» STATED GOAL:
Render every line of the data below as a Markdown table with two columns, Row and Line, where each row holds a running number and one line of the data. Leave out blank lines.

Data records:
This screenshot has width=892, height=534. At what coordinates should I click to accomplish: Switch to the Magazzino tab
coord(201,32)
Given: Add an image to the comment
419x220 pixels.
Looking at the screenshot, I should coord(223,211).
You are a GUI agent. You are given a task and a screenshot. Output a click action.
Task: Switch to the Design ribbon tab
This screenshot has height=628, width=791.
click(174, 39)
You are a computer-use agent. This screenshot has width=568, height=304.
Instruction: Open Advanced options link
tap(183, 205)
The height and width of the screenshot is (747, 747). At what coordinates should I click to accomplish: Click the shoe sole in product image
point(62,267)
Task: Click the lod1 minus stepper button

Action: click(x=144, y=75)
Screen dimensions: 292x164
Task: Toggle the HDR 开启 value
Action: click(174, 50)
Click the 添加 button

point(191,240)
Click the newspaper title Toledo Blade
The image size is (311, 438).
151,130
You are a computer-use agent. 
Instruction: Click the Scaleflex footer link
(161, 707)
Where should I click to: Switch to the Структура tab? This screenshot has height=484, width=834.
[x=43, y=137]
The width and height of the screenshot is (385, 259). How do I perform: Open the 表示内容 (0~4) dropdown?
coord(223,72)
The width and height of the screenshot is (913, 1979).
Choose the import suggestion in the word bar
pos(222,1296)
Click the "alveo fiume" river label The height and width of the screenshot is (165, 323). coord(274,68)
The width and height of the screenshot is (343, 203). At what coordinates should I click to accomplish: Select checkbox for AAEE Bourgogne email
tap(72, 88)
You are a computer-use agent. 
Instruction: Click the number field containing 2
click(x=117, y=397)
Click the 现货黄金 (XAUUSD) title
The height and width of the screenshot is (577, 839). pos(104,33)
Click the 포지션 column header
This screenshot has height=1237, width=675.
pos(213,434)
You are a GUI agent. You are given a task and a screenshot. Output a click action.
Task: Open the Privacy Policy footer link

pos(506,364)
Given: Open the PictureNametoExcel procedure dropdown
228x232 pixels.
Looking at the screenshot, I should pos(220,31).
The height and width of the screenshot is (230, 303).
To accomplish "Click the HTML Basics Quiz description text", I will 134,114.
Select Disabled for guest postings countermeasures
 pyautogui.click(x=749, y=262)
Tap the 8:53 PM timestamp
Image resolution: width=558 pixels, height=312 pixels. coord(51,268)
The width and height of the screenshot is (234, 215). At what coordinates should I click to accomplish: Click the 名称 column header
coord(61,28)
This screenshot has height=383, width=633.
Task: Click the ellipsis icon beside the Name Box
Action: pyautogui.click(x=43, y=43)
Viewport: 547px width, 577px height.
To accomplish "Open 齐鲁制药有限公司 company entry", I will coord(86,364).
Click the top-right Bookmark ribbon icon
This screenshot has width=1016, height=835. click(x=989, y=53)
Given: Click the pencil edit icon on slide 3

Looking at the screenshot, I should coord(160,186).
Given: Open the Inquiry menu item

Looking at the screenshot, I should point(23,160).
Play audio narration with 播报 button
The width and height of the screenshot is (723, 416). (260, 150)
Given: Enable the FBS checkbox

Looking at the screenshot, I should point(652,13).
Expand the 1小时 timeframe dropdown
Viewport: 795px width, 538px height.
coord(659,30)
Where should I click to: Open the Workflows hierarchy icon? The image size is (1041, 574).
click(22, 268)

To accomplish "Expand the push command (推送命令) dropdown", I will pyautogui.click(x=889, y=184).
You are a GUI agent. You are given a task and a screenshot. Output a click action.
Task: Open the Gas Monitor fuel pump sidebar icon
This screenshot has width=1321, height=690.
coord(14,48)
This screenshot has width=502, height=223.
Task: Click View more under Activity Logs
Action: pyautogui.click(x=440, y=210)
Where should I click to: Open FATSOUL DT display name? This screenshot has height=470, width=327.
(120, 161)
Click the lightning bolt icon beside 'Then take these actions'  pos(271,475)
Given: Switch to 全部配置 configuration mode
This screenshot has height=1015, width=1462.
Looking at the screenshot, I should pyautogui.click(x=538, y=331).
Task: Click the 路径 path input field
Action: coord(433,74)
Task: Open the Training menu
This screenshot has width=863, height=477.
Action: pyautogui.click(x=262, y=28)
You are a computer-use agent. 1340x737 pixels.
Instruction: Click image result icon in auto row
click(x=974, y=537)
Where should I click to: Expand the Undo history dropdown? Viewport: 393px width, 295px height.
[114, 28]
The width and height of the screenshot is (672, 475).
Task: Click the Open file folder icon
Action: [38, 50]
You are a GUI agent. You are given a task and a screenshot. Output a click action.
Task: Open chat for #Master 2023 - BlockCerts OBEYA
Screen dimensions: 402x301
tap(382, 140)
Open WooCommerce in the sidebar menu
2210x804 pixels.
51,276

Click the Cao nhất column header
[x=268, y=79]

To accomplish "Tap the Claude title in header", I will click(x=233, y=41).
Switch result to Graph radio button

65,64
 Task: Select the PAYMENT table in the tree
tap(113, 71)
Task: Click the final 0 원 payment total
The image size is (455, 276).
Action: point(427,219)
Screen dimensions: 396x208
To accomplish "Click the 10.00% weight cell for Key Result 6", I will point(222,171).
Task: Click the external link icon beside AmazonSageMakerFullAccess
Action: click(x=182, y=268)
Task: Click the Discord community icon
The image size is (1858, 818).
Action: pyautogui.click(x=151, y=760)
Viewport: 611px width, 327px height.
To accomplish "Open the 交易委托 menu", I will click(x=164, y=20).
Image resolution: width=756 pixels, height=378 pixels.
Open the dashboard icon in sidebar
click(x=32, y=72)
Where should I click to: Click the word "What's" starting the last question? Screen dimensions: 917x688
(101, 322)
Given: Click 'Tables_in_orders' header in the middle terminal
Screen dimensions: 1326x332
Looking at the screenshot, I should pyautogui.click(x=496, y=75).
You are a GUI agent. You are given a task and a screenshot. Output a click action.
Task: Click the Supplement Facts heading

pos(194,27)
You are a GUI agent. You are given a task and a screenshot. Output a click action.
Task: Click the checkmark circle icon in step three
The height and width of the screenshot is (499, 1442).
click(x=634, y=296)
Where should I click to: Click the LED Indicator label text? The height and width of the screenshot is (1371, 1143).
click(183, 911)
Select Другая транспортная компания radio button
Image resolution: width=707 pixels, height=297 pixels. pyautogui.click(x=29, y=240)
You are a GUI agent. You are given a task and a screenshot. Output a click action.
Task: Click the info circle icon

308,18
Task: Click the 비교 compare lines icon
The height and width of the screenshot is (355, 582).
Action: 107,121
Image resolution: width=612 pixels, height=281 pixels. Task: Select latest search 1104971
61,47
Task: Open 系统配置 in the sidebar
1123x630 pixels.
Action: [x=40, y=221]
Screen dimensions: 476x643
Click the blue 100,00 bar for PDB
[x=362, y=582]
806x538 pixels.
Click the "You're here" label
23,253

» THE ANSWER:
| Row | Line |
|---|---|
| 1 | This screenshot has width=892, height=534. At what coordinates should I click to accomplish: Switch to the Magazzino tab |
| 2 | coord(201,32) |
| 3 | Given: Add an image to the comment |
| 4 | 419x220 pixels. |
| 5 | Looking at the screenshot, I should coord(223,211). |
| 6 | You are a GUI agent. You are given a task and a screenshot. Output a click action. |
| 7 | Task: Switch to the Design ribbon tab |
| 8 | This screenshot has height=628, width=791. |
| 9 | click(174, 39) |
| 10 | You are a computer-use agent. This screenshot has width=568, height=304. |
| 11 | Instruction: Open Advanced options link |
| 12 | tap(183, 205) |
| 13 | The height and width of the screenshot is (747, 747). At what coordinates should I click to accomplish: Click the shoe sole in product image |
| 14 | point(62,267) |
| 15 | Task: Click the lod1 minus stepper button |
| 16 | Action: click(x=144, y=75) |
| 17 | Screen dimensions: 292x164 |
| 18 | Task: Toggle the HDR 开启 value |
| 19 | Action: click(174, 50) |
| 20 | Click the 添加 button |
| 21 | point(191,240) |
| 22 | Click the newspaper title Toledo Blade |
| 23 | The image size is (311, 438). |
| 24 | 151,130 |
| 25 | You are a computer-use agent.  |
| 26 | Instruction: Click the Scaleflex footer link |
| 27 | (161, 707) |
| 28 | Where should I click to: Switch to the Структура tab? This screenshot has height=484, width=834. |
| 29 | [x=43, y=137] |
| 30 | The width and height of the screenshot is (385, 259). How do I perform: Open the 表示内容 (0~4) dropdown? |
| 31 | coord(223,72) |
| 32 | The width and height of the screenshot is (913, 1979). |
| 33 | Choose the import suggestion in the word bar |
| 34 | pos(222,1296) |
| 35 | Click the "alveo fiume" river label The height and width of the screenshot is (165, 323). coord(274,68) |
| 36 | The width and height of the screenshot is (343, 203). At what coordinates should I click to accomplish: Select checkbox for AAEE Bourgogne email |
| 37 | tap(72, 88) |
| 38 | You are a computer-use agent.  |
| 39 | Instruction: Click the number field containing 2 |
| 40 | click(x=117, y=397) |
| 41 | Click the 现货黄金 (XAUUSD) title |
| 42 | The height and width of the screenshot is (577, 839). pos(104,33) |
| 43 | Click the 포지션 column header |
| 44 | This screenshot has height=1237, width=675. |
| 45 | pos(213,434) |
| 46 | You are a GUI agent. You are given a task and a screenshot. Output a click action. |
| 47 | Task: Open the Privacy Policy footer link |
| 48 | pos(506,364) |
| 49 | Given: Open the PictureNametoExcel procedure dropdown |
| 50 | 228x232 pixels. |
| 51 | Looking at the screenshot, I should pos(220,31). |
| 52 | The height and width of the screenshot is (230, 303). |
| 53 | To accomplish "Click the HTML Basics Quiz description text", I will 134,114. |
| 54 | Select Disabled for guest postings countermeasures |
| 55 |  pyautogui.click(x=749, y=262) |
| 56 | Tap the 8:53 PM timestamp |
| 57 | Image resolution: width=558 pixels, height=312 pixels. coord(51,268) |
| 58 | The width and height of the screenshot is (234, 215). At what coordinates should I click to accomplish: Click the 名称 column header |
| 59 | coord(61,28) |
| 60 | This screenshot has height=383, width=633. |
| 61 | Task: Click the ellipsis icon beside the Name Box |
| 62 | Action: pyautogui.click(x=43, y=43) |
| 63 | Viewport: 547px width, 577px height. |
| 64 | To accomplish "Open 齐鲁制药有限公司 company entry", I will coord(86,364). |
| 65 | Click the top-right Bookmark ribbon icon |
| 66 | This screenshot has width=1016, height=835. click(x=989, y=53) |
| 67 | Given: Click the pencil edit icon on slide 3 |
| 68 | Looking at the screenshot, I should coord(160,186). |
| 69 | Given: Open the Inquiry menu item |
| 70 | Looking at the screenshot, I should point(23,160). |
| 71 | Play audio narration with 播报 button |
| 72 | The width and height of the screenshot is (723, 416). (260, 150) |
| 73 | Given: Enable the FBS checkbox |
| 74 | Looking at the screenshot, I should point(652,13). |
| 75 | Expand the 1小时 timeframe dropdown |
| 76 | Viewport: 795px width, 538px height. |
| 77 | coord(659,30) |
| 78 | Where should I click to: Open the Workflows hierarchy icon? The image size is (1041, 574). |
| 79 | click(22, 268) |
| 80 | To accomplish "Expand the push command (推送命令) dropdown", I will pyautogui.click(x=889, y=184). |
| 81 | You are a GUI agent. You are given a task and a screenshot. Output a click action. |
| 82 | Task: Open the Gas Monitor fuel pump sidebar icon |
| 83 | This screenshot has width=1321, height=690. |
| 84 | coord(14,48) |
| 85 | This screenshot has width=502, height=223. |
| 86 | Task: Click View more under Activity Logs |
| 87 | Action: pyautogui.click(x=440, y=210) |
| 88 | Where should I click to: Open FATSOUL DT display name? This screenshot has height=470, width=327. |
| 89 | (120, 161) |
| 90 | Click the lightning bolt icon beside 'Then take these actions'  pos(271,475) |
| 91 | Given: Switch to 全部配置 configuration mode |
| 92 | This screenshot has height=1015, width=1462. |
| 93 | Looking at the screenshot, I should pyautogui.click(x=538, y=331). |
| 94 | Task: Click the 路径 path input field |
| 95 | Action: coord(433,74) |
| 96 | Task: Open the Training menu |
| 97 | This screenshot has width=863, height=477. |
| 98 | Action: pyautogui.click(x=262, y=28) |
| 99 | You are a computer-use agent. 1340x737 pixels. |
| 100 | Instruction: Click image result icon in auto row |
| 101 | click(x=974, y=537) |
| 102 | Where should I click to: Expand the Undo history dropdown? Viewport: 393px width, 295px height. |
| 103 | [114, 28] |
| 104 | The width and height of the screenshot is (672, 475). |
| 105 | Task: Click the Open file folder icon |
| 106 | Action: [38, 50] |
| 107 | You are a GUI agent. You are given a task and a screenshot. Output a click action. |
| 108 | Task: Open chat for #Master 2023 - BlockCerts OBEYA |
| 109 | Screen dimensions: 402x301 |
| 110 | tap(382, 140) |
| 111 | Open WooCommerce in the sidebar menu |
| 112 | 2210x804 pixels. |
| 113 | 51,276 |
| 114 | Click the Cao nhất column header |
| 115 | [x=268, y=79] |
| 116 | To accomplish "Tap the Claude title in header", I will click(x=233, y=41). |
| 117 | Switch result to Graph radio button |
| 118 | 65,64 |
| 119 |  Task: Select the PAYMENT table in the tree |
| 120 | tap(113, 71) |
| 121 | Task: Click the final 0 원 payment total |
| 122 | The image size is (455, 276). |
| 123 | Action: point(427,219) |
| 124 | Screen dimensions: 396x208 |
| 125 | To accomplish "Click the 10.00% weight cell for Key Result 6", I will point(222,171). |
| 126 | Task: Click the external link icon beside AmazonSageMakerFullAccess |
| 127 | Action: click(x=182, y=268) |
| 128 | Task: Click the Discord community icon |
| 129 | The image size is (1858, 818). |
| 130 | Action: pyautogui.click(x=151, y=760) |
| 131 | Viewport: 611px width, 327px height. |
| 132 | To accomplish "Open the 交易委托 menu", I will click(x=164, y=20). |
| 133 | Image resolution: width=756 pixels, height=378 pixels. |
| 134 | Open the dashboard icon in sidebar |
| 135 | click(x=32, y=72) |
| 136 | Where should I click to: Click the word "What's" starting the last question? Screen dimensions: 917x688 |
| 137 | (101, 322) |
| 138 | Given: Click 'Tables_in_orders' header in the middle terminal |
| 139 | Screen dimensions: 1326x332 |
| 140 | Looking at the screenshot, I should pyautogui.click(x=496, y=75). |
| 141 | You are a GUI agent. You are given a task and a screenshot. Output a click action. |
| 142 | Task: Click the Supplement Facts heading |
| 143 | pos(194,27) |
| 144 | You are a GUI agent. You are given a task and a screenshot. Output a click action. |
| 145 | Task: Click the checkmark circle icon in step three |
| 146 | The height and width of the screenshot is (499, 1442). |
| 147 | click(x=634, y=296) |
| 148 | Where should I click to: Click the LED Indicator label text? The height and width of the screenshot is (1371, 1143). |
| 149 | click(183, 911) |
| 150 | Select Другая транспортная компания radio button |
| 151 | Image resolution: width=707 pixels, height=297 pixels. pyautogui.click(x=29, y=240) |
| 152 | You are a GUI agent. You are given a task and a screenshot. Output a click action. |
| 153 | Task: Click the info circle icon |
| 154 | 308,18 |
| 155 | Task: Click the 비교 compare lines icon |
| 156 | The height and width of the screenshot is (355, 582). |
| 157 | Action: 107,121 |
| 158 | Image resolution: width=612 pixels, height=281 pixels. Task: Select latest search 1104971 |
| 159 | 61,47 |
| 160 | Task: Open 系统配置 in the sidebar |
| 161 | 1123x630 pixels. |
| 162 | Action: [x=40, y=221] |
| 163 | Screen dimensions: 476x643 |
| 164 | Click the blue 100,00 bar for PDB |
| 165 | [x=362, y=582] |
| 166 | 806x538 pixels. |
| 167 | Click the "You're here" label |
| 168 | 23,253 |